A noter qu’avant de sortir avec dans la nature, j’ai décidé d’acheter un filtre UV (67mm) afin de protéger la lentille frontale, celle-ci étant un peu bombée et donc à risque si l’on ne met pas le pare-soleil (à ce prix, je ne tente pas le diable !).

Sigma 35mm - Mise au pointSigma 35mm - Zone de netteté

Le bokeh est impressionnant et il faut faire attention à la faible zone de netteté lorsque l’on photographie de près à f1.4, même si c’est un 35mm ! On a vite fait de se louper.. Sur des portraits rapprochés, le bokeh montre un velouté comme je l’aime – pour moi l’objectif est donc parfait pour des portraits en extérieur ou intérieur, dans lesquels on veut montrer l’environnement, mais pas trop (laisser deviner). Pour les portraits individuels, il ne faut pas se rapprocher trop près de son sujet sous peine d’avoir des déformations liées au grand-angle.

Associé au 5D, son poids se fait tout de même sentir lorsqu’on le trimbale en ville sur soi.
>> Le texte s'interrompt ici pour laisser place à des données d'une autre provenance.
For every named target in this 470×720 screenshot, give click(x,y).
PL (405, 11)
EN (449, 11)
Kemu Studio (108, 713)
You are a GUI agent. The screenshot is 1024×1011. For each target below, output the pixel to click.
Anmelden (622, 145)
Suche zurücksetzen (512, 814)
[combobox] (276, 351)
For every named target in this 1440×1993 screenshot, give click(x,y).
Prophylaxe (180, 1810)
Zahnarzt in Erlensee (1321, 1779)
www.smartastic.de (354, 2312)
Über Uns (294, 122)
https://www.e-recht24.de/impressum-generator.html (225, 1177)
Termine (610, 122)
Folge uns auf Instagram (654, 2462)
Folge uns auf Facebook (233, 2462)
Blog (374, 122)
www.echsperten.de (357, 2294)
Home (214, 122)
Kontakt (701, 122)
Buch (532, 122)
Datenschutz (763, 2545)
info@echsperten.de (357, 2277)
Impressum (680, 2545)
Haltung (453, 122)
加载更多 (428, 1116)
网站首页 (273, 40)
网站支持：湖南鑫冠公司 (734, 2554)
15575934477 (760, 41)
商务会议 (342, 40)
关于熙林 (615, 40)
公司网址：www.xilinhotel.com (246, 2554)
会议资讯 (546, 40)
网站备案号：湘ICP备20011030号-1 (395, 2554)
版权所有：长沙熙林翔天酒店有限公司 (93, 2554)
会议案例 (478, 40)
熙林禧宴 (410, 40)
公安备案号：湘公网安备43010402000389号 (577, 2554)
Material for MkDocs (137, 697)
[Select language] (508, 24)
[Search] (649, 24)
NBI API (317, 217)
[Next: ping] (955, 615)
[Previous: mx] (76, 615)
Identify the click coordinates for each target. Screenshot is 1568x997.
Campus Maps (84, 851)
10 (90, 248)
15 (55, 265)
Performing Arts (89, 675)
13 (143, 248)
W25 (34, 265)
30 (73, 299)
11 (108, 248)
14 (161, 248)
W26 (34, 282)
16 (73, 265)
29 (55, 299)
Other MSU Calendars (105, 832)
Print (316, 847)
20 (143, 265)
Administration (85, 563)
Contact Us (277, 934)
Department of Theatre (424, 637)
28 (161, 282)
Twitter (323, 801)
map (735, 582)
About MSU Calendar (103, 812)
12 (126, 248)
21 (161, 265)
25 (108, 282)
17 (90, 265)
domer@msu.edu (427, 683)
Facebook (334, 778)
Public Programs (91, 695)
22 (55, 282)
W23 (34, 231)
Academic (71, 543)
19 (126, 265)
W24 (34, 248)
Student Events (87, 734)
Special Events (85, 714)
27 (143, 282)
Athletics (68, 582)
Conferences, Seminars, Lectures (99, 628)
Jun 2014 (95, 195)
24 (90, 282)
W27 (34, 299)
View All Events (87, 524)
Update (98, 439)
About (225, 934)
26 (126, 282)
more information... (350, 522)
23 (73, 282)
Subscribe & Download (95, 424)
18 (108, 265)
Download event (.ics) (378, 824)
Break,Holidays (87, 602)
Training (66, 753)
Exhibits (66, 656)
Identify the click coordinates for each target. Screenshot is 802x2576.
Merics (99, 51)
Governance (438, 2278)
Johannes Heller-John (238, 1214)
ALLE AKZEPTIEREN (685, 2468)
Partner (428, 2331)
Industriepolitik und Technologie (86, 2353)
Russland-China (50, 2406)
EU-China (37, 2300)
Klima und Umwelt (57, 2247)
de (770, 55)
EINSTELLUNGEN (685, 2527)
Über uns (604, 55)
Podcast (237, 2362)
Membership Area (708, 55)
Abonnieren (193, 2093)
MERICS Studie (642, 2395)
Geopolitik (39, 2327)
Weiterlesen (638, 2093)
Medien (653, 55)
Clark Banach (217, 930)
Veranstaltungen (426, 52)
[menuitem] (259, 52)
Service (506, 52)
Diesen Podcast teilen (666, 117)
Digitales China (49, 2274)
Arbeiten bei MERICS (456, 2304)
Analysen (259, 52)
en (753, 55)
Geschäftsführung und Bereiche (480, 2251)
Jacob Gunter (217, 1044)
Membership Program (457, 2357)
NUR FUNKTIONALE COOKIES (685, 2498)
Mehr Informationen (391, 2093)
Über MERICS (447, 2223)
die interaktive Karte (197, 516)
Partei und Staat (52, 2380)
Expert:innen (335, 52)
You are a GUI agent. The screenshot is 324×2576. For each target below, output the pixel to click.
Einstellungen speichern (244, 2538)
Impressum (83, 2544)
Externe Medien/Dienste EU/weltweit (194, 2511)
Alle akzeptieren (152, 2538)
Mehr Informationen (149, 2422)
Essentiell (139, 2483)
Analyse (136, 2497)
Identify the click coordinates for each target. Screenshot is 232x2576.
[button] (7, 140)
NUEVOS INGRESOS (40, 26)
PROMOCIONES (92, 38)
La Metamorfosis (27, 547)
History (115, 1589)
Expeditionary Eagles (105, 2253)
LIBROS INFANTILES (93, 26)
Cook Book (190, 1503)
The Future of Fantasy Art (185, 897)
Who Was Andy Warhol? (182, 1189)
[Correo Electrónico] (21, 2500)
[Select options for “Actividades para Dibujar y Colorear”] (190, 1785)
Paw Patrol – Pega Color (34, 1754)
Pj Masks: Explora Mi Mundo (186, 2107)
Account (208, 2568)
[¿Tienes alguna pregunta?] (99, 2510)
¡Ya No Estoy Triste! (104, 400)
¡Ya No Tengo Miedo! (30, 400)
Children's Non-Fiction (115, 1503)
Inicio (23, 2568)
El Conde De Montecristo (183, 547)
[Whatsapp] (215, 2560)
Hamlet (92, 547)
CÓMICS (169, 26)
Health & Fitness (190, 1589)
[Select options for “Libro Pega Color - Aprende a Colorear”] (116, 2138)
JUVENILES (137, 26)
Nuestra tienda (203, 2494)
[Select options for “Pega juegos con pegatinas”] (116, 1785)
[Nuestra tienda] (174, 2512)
Il est aussi assez imposant – comprenez qu’on n’est pas très discret avec. Je le trouve toutefois parfait pour la photo de rue, de part son angle de vue large et son ouverture qui permettent d’être créatif, d’isoler des sujets, et de pouvoir continuer à photographier quand il fait sombre.

En conclusion ?

Cet objectif, que l’on pourrait qualifier de « L » chez Canon, est une merveille à utiliser. Il répond exactement au besoin que j’avais, et j’en suis pleinement satisfait. Seul bémol, on sent quand même son poids si on se promène toujours avec, quand on a l’habitude d’un Canon 50mm f1.4… ça change. J’espère que Sigma continuera à nous étonner et à produire des objectifs de ce gabarit pour photographes exigeants.

Je vous conseille vraiment cet objectif si vous êtes à la recherche d’un grand-angle lumineux d’excellente qualité, adapté à toute situation, allant du portrait aux scènes de rues. Si vous hésitez entre le 35mm de votre fabricant et le Sigma, foncez aussi ! Il est d’ailleurs compatible avec le dock USB Sigma permettant d’effectuer des micro-réglages pour ceux qui ne peuvent pas le faire sur leur boitier.